----- SOURCE MATERIAL

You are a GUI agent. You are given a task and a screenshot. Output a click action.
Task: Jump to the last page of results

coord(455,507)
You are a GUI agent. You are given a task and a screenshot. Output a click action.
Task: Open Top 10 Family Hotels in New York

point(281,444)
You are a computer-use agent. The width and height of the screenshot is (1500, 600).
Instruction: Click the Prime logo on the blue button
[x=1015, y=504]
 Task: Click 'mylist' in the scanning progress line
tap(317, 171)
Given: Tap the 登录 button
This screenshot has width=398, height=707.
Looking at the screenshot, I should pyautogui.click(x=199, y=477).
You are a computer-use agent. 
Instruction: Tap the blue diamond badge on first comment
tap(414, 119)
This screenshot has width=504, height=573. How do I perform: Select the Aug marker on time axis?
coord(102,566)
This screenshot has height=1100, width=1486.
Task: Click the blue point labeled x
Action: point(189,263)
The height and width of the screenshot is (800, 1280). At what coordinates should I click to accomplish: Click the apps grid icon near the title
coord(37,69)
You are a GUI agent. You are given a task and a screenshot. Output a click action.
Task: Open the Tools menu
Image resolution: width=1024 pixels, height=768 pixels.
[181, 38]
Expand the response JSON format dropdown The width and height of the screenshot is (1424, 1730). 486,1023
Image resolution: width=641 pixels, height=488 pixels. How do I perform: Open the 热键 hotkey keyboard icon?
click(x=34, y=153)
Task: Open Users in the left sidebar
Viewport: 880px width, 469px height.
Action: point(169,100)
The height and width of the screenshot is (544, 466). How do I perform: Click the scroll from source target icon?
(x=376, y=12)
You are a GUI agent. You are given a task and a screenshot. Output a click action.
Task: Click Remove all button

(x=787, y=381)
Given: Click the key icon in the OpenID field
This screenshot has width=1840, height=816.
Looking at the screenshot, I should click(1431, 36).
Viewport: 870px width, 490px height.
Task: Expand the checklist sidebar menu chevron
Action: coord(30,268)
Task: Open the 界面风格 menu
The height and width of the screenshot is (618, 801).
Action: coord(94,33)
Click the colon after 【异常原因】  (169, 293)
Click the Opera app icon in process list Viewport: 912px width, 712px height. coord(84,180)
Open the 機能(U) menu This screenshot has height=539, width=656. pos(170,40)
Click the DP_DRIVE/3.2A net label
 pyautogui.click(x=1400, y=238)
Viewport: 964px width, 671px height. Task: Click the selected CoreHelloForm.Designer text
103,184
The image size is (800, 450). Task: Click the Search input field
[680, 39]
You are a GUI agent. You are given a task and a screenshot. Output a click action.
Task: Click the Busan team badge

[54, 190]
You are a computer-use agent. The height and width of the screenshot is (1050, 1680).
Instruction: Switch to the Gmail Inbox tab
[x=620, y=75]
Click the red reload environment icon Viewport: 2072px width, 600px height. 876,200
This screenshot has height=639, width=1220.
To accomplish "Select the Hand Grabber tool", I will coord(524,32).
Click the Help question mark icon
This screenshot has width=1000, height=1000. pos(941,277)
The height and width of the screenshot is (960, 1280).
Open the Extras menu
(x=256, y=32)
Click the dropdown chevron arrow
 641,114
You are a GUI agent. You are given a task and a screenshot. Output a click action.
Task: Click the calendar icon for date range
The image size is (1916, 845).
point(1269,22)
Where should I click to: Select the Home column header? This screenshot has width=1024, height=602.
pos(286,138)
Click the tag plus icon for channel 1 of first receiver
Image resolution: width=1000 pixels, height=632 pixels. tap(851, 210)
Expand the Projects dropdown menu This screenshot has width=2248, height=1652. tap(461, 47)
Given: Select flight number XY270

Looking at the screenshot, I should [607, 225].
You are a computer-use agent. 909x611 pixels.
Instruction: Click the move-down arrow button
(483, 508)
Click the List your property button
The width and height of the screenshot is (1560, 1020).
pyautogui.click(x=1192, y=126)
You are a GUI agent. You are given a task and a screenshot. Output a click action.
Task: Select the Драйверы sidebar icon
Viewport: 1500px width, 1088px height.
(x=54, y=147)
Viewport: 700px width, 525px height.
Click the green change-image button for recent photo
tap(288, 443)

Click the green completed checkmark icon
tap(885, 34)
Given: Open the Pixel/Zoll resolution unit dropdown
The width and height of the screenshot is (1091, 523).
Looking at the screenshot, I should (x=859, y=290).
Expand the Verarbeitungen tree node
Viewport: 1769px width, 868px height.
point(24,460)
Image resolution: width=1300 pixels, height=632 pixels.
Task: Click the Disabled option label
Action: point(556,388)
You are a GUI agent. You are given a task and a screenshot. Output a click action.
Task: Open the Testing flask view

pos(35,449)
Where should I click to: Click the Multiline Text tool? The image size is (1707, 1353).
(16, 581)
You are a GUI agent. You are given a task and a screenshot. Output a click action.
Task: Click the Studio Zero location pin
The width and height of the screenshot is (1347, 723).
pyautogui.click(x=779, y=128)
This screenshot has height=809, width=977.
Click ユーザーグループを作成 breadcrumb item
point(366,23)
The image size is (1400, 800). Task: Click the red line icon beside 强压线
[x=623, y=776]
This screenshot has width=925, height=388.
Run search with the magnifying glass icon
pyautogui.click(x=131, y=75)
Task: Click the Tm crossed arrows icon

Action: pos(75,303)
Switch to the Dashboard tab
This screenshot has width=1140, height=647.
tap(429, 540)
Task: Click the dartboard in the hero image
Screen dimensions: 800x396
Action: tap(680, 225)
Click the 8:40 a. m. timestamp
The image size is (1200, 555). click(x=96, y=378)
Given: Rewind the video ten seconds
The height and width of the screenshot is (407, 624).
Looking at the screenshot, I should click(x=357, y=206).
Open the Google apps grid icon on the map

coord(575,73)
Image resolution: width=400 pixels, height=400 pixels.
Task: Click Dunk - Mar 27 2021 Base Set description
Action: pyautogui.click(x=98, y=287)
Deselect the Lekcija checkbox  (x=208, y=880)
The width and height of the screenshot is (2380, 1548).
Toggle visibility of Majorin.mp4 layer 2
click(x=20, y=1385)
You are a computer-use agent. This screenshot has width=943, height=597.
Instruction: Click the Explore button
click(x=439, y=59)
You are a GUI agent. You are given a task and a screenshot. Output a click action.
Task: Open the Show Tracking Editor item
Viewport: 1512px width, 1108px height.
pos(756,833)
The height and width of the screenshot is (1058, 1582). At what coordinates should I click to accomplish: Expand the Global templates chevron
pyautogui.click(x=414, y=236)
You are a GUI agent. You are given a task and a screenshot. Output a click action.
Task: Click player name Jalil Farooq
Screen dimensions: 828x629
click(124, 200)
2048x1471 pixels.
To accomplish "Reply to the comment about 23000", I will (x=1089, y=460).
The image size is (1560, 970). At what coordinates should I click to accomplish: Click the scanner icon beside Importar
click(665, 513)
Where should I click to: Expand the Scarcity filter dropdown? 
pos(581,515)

----------

PROBLEM DESCRIPTION
Line by line, retype all of the records exactly.

FINISHED TASK
You are a GUI agent. You are given a task and a screenshot. Output a click action.
Task: Jump to the last page of results

coord(455,507)
You are a GUI agent. You are given a task and a screenshot. Output a click action.
Task: Open Top 10 Family Hotels in New York

point(281,444)
You are a computer-use agent. The width and height of the screenshot is (1500, 600).
Instruction: Click the Prime logo on the blue button
[x=1015, y=504]
 Task: Click 'mylist' in the scanning progress line
tap(317, 171)
Given: Tap the 登录 button
This screenshot has width=398, height=707.
Looking at the screenshot, I should pyautogui.click(x=199, y=477).
You are a computer-use agent. 
Instruction: Tap the blue diamond badge on first comment
tap(414, 119)
This screenshot has width=504, height=573. How do I perform: Select the Aug marker on time axis?
coord(102,566)
This screenshot has height=1100, width=1486.
Task: Click the blue point labeled x
Action: point(189,263)
The height and width of the screenshot is (800, 1280). At what coordinates should I click to accomplish: Click the apps grid icon near the title
coord(37,69)
You are a GUI agent. You are given a task and a screenshot. Output a click action.
Task: Open the Tools menu
Image resolution: width=1024 pixels, height=768 pixels.
[181, 38]
Expand the response JSON format dropdown The width and height of the screenshot is (1424, 1730). 486,1023
Image resolution: width=641 pixels, height=488 pixels. How do I perform: Open the 热键 hotkey keyboard icon?
click(x=34, y=153)
Task: Open Users in the left sidebar
Viewport: 880px width, 469px height.
Action: point(169,100)
The height and width of the screenshot is (544, 466). How do I perform: Click the scroll from source target icon?
(x=376, y=12)
You are a GUI agent. You are given a task and a screenshot. Output a click action.
Task: Click Remove all button

(x=787, y=381)
Given: Click the key icon in the OpenID field
This screenshot has width=1840, height=816.
Looking at the screenshot, I should click(1431, 36).
Viewport: 870px width, 490px height.
Task: Expand the checklist sidebar menu chevron
Action: coord(30,268)
Task: Open the 界面风格 menu
The height and width of the screenshot is (618, 801).
Action: coord(94,33)
Click the colon after 【异常原因】  (169, 293)
Click the Opera app icon in process list Viewport: 912px width, 712px height. coord(84,180)
Open the 機能(U) menu This screenshot has height=539, width=656. pos(170,40)
Click the DP_DRIVE/3.2A net label
 pyautogui.click(x=1400, y=238)
Viewport: 964px width, 671px height. Task: Click the selected CoreHelloForm.Designer text
103,184
The image size is (800, 450). Task: Click the Search input field
[680, 39]
You are a GUI agent. You are given a task and a screenshot. Output a click action.
Task: Click the Busan team badge

[54, 190]
You are a computer-use agent. The height and width of the screenshot is (1050, 1680).
Instruction: Switch to the Gmail Inbox tab
[x=620, y=75]
Click the red reload environment icon Viewport: 2072px width, 600px height. 876,200
This screenshot has height=639, width=1220.
To accomplish "Select the Hand Grabber tool", I will coord(524,32).
Click the Help question mark icon
This screenshot has width=1000, height=1000. pos(941,277)
The height and width of the screenshot is (960, 1280).
Open the Extras menu
(x=256, y=32)
Click the dropdown chevron arrow
 641,114
You are a GUI agent. You are given a task and a screenshot. Output a click action.
Task: Click the calendar icon for date range
The image size is (1916, 845).
point(1269,22)
Where should I click to: Select the Home column header? This screenshot has width=1024, height=602.
pos(286,138)
Click the tag plus icon for channel 1 of first receiver
Image resolution: width=1000 pixels, height=632 pixels. tap(851, 210)
Expand the Projects dropdown menu This screenshot has width=2248, height=1652. tap(461, 47)
Given: Select flight number XY270

Looking at the screenshot, I should [607, 225].
You are a computer-use agent. 909x611 pixels.
Instruction: Click the move-down arrow button
(483, 508)
Click the List your property button
The width and height of the screenshot is (1560, 1020).
pyautogui.click(x=1192, y=126)
You are a GUI agent. You are given a task and a screenshot. Output a click action.
Task: Select the Драйверы sidebar icon
Viewport: 1500px width, 1088px height.
(x=54, y=147)
Viewport: 700px width, 525px height.
Click the green change-image button for recent photo
tap(288, 443)

Click the green completed checkmark icon
tap(885, 34)
Given: Open the Pixel/Zoll resolution unit dropdown
The width and height of the screenshot is (1091, 523).
Looking at the screenshot, I should (x=859, y=290).
Expand the Verarbeitungen tree node
Viewport: 1769px width, 868px height.
point(24,460)
Image resolution: width=1300 pixels, height=632 pixels.
Task: Click the Disabled option label
Action: point(556,388)
You are a GUI agent. You are given a task and a screenshot. Output a click action.
Task: Open the Testing flask view

pos(35,449)
Where should I click to: Click the Multiline Text tool? The image size is (1707, 1353).
(16, 581)
You are a GUI agent. You are given a task and a screenshot. Output a click action.
Task: Click the Studio Zero location pin
The width and height of the screenshot is (1347, 723).
pyautogui.click(x=779, y=128)
This screenshot has height=809, width=977.
Click ユーザーグループを作成 breadcrumb item
point(366,23)
The image size is (1400, 800). Task: Click the red line icon beside 强压线
[x=623, y=776]
This screenshot has width=925, height=388.
Run search with the magnifying glass icon
pyautogui.click(x=131, y=75)
Task: Click the Tm crossed arrows icon

Action: pos(75,303)
Switch to the Dashboard tab
This screenshot has width=1140, height=647.
tap(429, 540)
Task: Click the dartboard in the hero image
Screen dimensions: 800x396
Action: tap(680, 225)
Click the 8:40 a. m. timestamp
The image size is (1200, 555). click(x=96, y=378)
Given: Rewind the video ten seconds
The height and width of the screenshot is (407, 624).
Looking at the screenshot, I should click(x=357, y=206).
Open the Google apps grid icon on the map

coord(575,73)
Image resolution: width=400 pixels, height=400 pixels.
Task: Click Dunk - Mar 27 2021 Base Set description
Action: pyautogui.click(x=98, y=287)
Deselect the Lekcija checkbox  (x=208, y=880)
The width and height of the screenshot is (2380, 1548).
Toggle visibility of Majorin.mp4 layer 2
click(x=20, y=1385)
You are a computer-use agent. This screenshot has width=943, height=597.
Instruction: Click the Explore button
click(x=439, y=59)
You are a GUI agent. You are given a task and a screenshot. Output a click action.
Task: Open the Show Tracking Editor item
Viewport: 1512px width, 1108px height.
pos(756,833)
The height and width of the screenshot is (1058, 1582). At what coordinates should I click to accomplish: Expand the Global templates chevron
pyautogui.click(x=414, y=236)
You are a GUI agent. You are given a task and a screenshot. Output a click action.
Task: Click player name Jalil Farooq
Screen dimensions: 828x629
click(124, 200)
2048x1471 pixels.
To accomplish "Reply to the comment about 23000", I will (x=1089, y=460).
The image size is (1560, 970). At what coordinates should I click to accomplish: Click the scanner icon beside Importar
click(665, 513)
Where should I click to: Expand the Scarcity filter dropdown? 
pos(581,515)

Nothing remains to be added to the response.